Stored items:

++++++++

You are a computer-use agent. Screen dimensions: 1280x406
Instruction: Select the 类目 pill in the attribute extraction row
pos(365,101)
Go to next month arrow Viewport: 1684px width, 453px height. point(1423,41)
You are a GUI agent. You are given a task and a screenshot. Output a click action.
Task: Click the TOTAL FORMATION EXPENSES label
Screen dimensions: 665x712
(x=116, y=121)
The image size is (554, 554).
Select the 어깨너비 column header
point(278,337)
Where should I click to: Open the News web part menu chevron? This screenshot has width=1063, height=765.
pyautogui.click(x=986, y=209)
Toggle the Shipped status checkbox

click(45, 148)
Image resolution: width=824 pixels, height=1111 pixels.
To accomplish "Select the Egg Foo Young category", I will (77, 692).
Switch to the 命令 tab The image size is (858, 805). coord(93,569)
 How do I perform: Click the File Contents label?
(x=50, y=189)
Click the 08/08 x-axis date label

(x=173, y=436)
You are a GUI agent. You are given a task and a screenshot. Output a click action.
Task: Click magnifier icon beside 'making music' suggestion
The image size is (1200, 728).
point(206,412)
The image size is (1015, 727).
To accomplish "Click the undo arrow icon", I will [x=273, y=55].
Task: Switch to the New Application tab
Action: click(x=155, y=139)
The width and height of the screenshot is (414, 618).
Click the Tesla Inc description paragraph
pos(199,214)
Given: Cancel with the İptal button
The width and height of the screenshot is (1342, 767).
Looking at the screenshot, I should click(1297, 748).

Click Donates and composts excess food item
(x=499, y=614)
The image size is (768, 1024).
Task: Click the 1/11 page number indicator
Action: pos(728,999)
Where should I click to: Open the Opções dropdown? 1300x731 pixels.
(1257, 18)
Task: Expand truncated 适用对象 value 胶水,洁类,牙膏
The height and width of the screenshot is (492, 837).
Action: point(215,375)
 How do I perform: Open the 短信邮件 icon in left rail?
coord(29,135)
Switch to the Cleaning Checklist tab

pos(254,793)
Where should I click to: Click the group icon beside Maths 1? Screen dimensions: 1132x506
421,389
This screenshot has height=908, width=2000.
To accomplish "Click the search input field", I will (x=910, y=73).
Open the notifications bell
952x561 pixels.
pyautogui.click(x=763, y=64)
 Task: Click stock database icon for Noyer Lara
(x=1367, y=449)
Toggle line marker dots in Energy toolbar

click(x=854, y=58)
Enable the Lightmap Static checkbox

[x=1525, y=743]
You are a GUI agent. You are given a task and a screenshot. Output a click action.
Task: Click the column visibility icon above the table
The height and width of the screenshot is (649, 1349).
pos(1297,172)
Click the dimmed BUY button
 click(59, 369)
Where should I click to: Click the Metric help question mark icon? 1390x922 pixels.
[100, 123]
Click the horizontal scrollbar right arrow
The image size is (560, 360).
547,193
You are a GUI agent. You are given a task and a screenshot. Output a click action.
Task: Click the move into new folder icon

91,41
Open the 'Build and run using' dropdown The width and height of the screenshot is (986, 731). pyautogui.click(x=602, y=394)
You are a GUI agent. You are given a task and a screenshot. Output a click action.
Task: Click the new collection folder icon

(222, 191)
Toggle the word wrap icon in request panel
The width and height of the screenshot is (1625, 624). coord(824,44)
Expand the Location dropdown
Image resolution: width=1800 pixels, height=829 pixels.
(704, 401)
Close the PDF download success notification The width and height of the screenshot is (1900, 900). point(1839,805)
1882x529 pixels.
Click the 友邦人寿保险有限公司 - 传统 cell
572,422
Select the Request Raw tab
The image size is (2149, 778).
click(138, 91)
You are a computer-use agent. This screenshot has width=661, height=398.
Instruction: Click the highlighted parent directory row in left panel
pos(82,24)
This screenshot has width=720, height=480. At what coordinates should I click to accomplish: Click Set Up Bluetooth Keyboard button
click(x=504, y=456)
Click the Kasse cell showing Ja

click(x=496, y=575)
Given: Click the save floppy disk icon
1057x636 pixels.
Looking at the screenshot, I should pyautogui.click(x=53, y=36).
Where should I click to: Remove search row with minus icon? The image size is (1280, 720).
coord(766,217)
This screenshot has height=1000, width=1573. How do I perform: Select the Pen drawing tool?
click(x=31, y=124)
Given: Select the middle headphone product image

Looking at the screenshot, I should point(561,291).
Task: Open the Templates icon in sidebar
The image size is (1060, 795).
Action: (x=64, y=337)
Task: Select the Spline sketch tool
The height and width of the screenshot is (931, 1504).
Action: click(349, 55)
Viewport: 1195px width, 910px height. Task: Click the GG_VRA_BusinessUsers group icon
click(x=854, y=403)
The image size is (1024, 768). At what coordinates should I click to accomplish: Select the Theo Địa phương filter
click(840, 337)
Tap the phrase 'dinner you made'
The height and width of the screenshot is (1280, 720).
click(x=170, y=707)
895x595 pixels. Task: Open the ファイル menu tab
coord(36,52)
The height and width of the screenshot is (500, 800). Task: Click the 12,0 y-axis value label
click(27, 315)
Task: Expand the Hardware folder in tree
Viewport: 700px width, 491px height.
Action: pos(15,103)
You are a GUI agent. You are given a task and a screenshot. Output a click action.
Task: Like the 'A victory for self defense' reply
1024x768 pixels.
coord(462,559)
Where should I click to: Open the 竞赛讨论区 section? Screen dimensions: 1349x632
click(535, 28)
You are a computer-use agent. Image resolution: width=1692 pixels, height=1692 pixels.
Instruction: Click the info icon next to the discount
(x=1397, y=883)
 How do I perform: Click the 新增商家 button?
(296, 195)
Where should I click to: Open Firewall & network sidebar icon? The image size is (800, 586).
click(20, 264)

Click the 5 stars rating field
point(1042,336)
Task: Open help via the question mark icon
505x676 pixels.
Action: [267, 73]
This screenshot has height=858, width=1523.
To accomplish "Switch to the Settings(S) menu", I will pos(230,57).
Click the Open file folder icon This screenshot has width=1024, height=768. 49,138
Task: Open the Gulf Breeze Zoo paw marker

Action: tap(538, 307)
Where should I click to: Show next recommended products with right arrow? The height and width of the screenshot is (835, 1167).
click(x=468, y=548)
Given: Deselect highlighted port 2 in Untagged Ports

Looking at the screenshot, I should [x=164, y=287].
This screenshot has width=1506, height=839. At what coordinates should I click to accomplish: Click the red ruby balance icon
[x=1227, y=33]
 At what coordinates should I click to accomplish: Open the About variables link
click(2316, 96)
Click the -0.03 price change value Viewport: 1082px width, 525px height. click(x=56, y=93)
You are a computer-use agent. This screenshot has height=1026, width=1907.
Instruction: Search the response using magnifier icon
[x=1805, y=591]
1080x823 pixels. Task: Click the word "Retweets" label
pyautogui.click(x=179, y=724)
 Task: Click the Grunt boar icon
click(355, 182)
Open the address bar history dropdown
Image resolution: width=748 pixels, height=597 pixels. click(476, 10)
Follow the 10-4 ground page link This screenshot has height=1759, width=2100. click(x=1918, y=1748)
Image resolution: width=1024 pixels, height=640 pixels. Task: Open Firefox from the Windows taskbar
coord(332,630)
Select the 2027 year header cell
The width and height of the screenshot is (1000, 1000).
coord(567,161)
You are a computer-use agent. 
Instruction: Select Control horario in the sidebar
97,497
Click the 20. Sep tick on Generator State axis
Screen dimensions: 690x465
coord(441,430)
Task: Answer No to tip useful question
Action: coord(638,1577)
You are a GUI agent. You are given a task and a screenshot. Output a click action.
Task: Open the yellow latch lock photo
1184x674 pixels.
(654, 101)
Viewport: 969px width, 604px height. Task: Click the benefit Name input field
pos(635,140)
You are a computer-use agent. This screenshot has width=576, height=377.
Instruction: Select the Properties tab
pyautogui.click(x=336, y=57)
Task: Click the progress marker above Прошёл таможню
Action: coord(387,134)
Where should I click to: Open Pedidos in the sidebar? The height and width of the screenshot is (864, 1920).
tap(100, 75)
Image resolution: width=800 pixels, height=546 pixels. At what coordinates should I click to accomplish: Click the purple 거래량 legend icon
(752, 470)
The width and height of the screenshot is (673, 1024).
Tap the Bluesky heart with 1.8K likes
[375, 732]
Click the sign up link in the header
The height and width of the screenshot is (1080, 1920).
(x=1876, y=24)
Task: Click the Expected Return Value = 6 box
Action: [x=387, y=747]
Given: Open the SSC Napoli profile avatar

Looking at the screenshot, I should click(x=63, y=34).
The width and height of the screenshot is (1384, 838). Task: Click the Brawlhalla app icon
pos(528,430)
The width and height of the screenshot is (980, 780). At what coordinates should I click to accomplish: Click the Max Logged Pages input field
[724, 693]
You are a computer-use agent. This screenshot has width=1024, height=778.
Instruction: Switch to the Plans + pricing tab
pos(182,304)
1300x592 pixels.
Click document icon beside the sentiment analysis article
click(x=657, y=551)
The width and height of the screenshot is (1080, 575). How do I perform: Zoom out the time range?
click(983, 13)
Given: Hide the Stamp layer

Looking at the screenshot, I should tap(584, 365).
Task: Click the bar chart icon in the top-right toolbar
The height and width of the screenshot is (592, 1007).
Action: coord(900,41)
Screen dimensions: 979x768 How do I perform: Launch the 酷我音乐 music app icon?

++++++++

● **Task to complete**: Give again only the lines starting at the one that contains "Viewport: 969px width, 604px" and running to the end of the data.

● **Task solution**:
Viewport: 969px width, 604px height. Task: Click the benefit Name input field
pos(635,140)
You are a computer-use agent. This screenshot has width=576, height=377.
Instruction: Select the Properties tab
pyautogui.click(x=336, y=57)
Task: Click the progress marker above Прошёл таможню
Action: coord(387,134)
Where should I click to: Open Pedidos in the sidebar? The height and width of the screenshot is (864, 1920).
tap(100, 75)
Image resolution: width=800 pixels, height=546 pixels. At what coordinates should I click to accomplish: Click the purple 거래량 legend icon
(752, 470)
The width and height of the screenshot is (673, 1024).
Tap the Bluesky heart with 1.8K likes
[375, 732]
Click the sign up link in the header
The height and width of the screenshot is (1080, 1920).
(x=1876, y=24)
Task: Click the Expected Return Value = 6 box
Action: [x=387, y=747]
Given: Open the SSC Napoli profile avatar

Looking at the screenshot, I should click(x=63, y=34).
The width and height of the screenshot is (1384, 838). Task: Click the Brawlhalla app icon
pos(528,430)
The width and height of the screenshot is (980, 780). At what coordinates should I click to accomplish: Click the Max Logged Pages input field
[724, 693]
You are a computer-use agent. This screenshot has width=1024, height=778.
Instruction: Switch to the Plans + pricing tab
pos(182,304)
1300x592 pixels.
Click document icon beside the sentiment analysis article
click(x=657, y=551)
The width and height of the screenshot is (1080, 575). How do I perform: Zoom out the time range?
click(983, 13)
Given: Hide the Stamp layer

Looking at the screenshot, I should tap(584, 365).
Task: Click the bar chart icon in the top-right toolbar
The height and width of the screenshot is (592, 1007).
Action: coord(900,41)
Screen dimensions: 979x768 How do I perform: Launch the 酷我音乐 music app icon?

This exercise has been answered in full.